TASK TO CARRY OUT
Give back the entire listing exactly as it was provided.

AVAILABLE DATA
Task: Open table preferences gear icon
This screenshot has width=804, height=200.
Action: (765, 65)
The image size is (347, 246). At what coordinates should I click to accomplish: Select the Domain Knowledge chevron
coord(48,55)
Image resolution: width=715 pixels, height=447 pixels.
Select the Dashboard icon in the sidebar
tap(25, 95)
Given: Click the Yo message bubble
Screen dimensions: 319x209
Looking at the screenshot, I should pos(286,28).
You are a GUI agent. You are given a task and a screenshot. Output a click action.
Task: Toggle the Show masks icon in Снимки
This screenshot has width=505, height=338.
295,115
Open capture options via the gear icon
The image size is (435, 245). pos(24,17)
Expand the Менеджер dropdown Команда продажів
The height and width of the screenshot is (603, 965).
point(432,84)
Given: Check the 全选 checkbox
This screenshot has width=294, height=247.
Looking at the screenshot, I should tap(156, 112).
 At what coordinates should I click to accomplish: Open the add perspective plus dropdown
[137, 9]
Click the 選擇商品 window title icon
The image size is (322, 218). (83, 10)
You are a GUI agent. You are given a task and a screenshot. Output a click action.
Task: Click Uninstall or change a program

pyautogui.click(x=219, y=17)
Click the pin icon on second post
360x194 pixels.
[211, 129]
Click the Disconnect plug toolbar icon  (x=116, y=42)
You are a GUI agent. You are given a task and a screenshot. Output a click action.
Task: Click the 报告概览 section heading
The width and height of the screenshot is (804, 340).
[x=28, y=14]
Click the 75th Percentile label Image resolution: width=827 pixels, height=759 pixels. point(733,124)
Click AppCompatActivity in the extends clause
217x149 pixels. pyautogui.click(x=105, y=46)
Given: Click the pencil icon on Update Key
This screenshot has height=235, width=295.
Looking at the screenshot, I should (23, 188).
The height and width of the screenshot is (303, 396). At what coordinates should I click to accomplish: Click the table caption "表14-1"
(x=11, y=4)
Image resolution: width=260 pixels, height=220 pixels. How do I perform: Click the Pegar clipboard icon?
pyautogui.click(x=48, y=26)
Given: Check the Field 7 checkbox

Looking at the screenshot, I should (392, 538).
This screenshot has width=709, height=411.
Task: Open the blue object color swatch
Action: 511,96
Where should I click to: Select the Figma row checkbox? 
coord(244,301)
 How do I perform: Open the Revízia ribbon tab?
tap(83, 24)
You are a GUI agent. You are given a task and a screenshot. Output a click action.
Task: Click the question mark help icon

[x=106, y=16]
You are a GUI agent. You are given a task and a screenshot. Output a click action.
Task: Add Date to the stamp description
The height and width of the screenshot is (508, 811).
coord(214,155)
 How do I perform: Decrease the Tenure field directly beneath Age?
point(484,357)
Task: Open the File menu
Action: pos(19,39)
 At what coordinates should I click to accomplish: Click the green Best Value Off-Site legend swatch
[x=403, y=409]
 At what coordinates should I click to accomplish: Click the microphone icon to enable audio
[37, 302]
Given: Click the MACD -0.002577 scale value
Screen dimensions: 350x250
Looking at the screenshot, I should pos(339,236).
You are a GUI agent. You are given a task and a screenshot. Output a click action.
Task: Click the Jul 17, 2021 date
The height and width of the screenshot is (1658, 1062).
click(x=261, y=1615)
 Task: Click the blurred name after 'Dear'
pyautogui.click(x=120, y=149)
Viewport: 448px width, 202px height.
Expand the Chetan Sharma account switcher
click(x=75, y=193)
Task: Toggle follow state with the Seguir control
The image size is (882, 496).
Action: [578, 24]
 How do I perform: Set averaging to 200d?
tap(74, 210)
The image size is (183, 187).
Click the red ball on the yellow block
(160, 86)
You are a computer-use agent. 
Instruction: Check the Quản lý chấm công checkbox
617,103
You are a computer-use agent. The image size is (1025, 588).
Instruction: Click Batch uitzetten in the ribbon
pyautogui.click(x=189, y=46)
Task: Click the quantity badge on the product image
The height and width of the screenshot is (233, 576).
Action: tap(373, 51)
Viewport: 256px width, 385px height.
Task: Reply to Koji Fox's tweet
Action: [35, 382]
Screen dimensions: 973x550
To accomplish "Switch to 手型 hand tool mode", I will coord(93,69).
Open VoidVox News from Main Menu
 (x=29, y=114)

EXERCISE RESPONSE
Task: Open table preferences gear icon
This screenshot has width=804, height=200.
Action: (765, 65)
The image size is (347, 246). At what coordinates should I click to accomplish: Select the Domain Knowledge chevron
coord(48,55)
Image resolution: width=715 pixels, height=447 pixels.
Select the Dashboard icon in the sidebar
tap(25, 95)
Given: Click the Yo message bubble
Screen dimensions: 319x209
Looking at the screenshot, I should pos(286,28).
You are a GUI agent. You are given a task and a screenshot. Output a click action.
Task: Toggle the Show masks icon in Снимки
This screenshot has width=505, height=338.
295,115
Open capture options via the gear icon
The image size is (435, 245). pos(24,17)
Expand the Менеджер dropdown Команда продажів
The height and width of the screenshot is (603, 965).
point(432,84)
Given: Check the 全选 checkbox
This screenshot has width=294, height=247.
Looking at the screenshot, I should tap(156, 112).
 At what coordinates should I click to accomplish: Open the add perspective plus dropdown
[137, 9]
Click the 選擇商品 window title icon
The image size is (322, 218). (83, 10)
You are a GUI agent. You are given a task and a screenshot. Output a click action.
Task: Click Uninstall or change a program

pyautogui.click(x=219, y=17)
Click the pin icon on second post
360x194 pixels.
[211, 129]
Click the Disconnect plug toolbar icon  (x=116, y=42)
You are a GUI agent. You are given a task and a screenshot. Output a click action.
Task: Click the 报告概览 section heading
The width and height of the screenshot is (804, 340).
[x=28, y=14]
Click the 75th Percentile label Image resolution: width=827 pixels, height=759 pixels. point(733,124)
Click AppCompatActivity in the extends clause
217x149 pixels. pyautogui.click(x=105, y=46)
Given: Click the pencil icon on Update Key
This screenshot has height=235, width=295.
Looking at the screenshot, I should (23, 188).
The height and width of the screenshot is (303, 396). At what coordinates should I click to accomplish: Click the table caption "表14-1"
(x=11, y=4)
Image resolution: width=260 pixels, height=220 pixels. How do I perform: Click the Pegar clipboard icon?
pyautogui.click(x=48, y=26)
Given: Check the Field 7 checkbox

Looking at the screenshot, I should (392, 538).
This screenshot has width=709, height=411.
Task: Open the blue object color swatch
Action: 511,96
Where should I click to: Select the Figma row checkbox? 
coord(244,301)
 How do I perform: Open the Revízia ribbon tab?
tap(83, 24)
You are a GUI agent. You are given a task and a screenshot. Output a click action.
Task: Click the question mark help icon

[x=106, y=16]
You are a GUI agent. You are given a task and a screenshot. Output a click action.
Task: Add Date to the stamp description
The height and width of the screenshot is (508, 811).
coord(214,155)
 How do I perform: Decrease the Tenure field directly beneath Age?
point(484,357)
Task: Open the File menu
Action: pos(19,39)
 At what coordinates should I click to accomplish: Click the green Best Value Off-Site legend swatch
[x=403, y=409]
 At what coordinates should I click to accomplish: Click the microphone icon to enable audio
[37, 302]
Given: Click the MACD -0.002577 scale value
Screen dimensions: 350x250
Looking at the screenshot, I should pos(339,236).
You are a GUI agent. You are given a task and a screenshot. Output a click action.
Task: Click the Jul 17, 2021 date
The height and width of the screenshot is (1658, 1062).
click(x=261, y=1615)
 Task: Click the blurred name after 'Dear'
pyautogui.click(x=120, y=149)
Viewport: 448px width, 202px height.
Expand the Chetan Sharma account switcher
click(x=75, y=193)
Task: Toggle follow state with the Seguir control
The image size is (882, 496).
Action: [578, 24]
 How do I perform: Set averaging to 200d?
tap(74, 210)
The image size is (183, 187).
Click the red ball on the yellow block
(160, 86)
You are a computer-use agent. 
Instruction: Check the Quản lý chấm công checkbox
617,103
You are a computer-use agent. The image size is (1025, 588).
Instruction: Click Batch uitzetten in the ribbon
pyautogui.click(x=189, y=46)
Task: Click the quantity badge on the product image
The height and width of the screenshot is (233, 576).
Action: tap(373, 51)
Viewport: 256px width, 385px height.
Task: Reply to Koji Fox's tweet
Action: [35, 382]
Screen dimensions: 973x550
To accomplish "Switch to 手型 hand tool mode", I will coord(93,69).
Open VoidVox News from Main Menu
 (x=29, y=114)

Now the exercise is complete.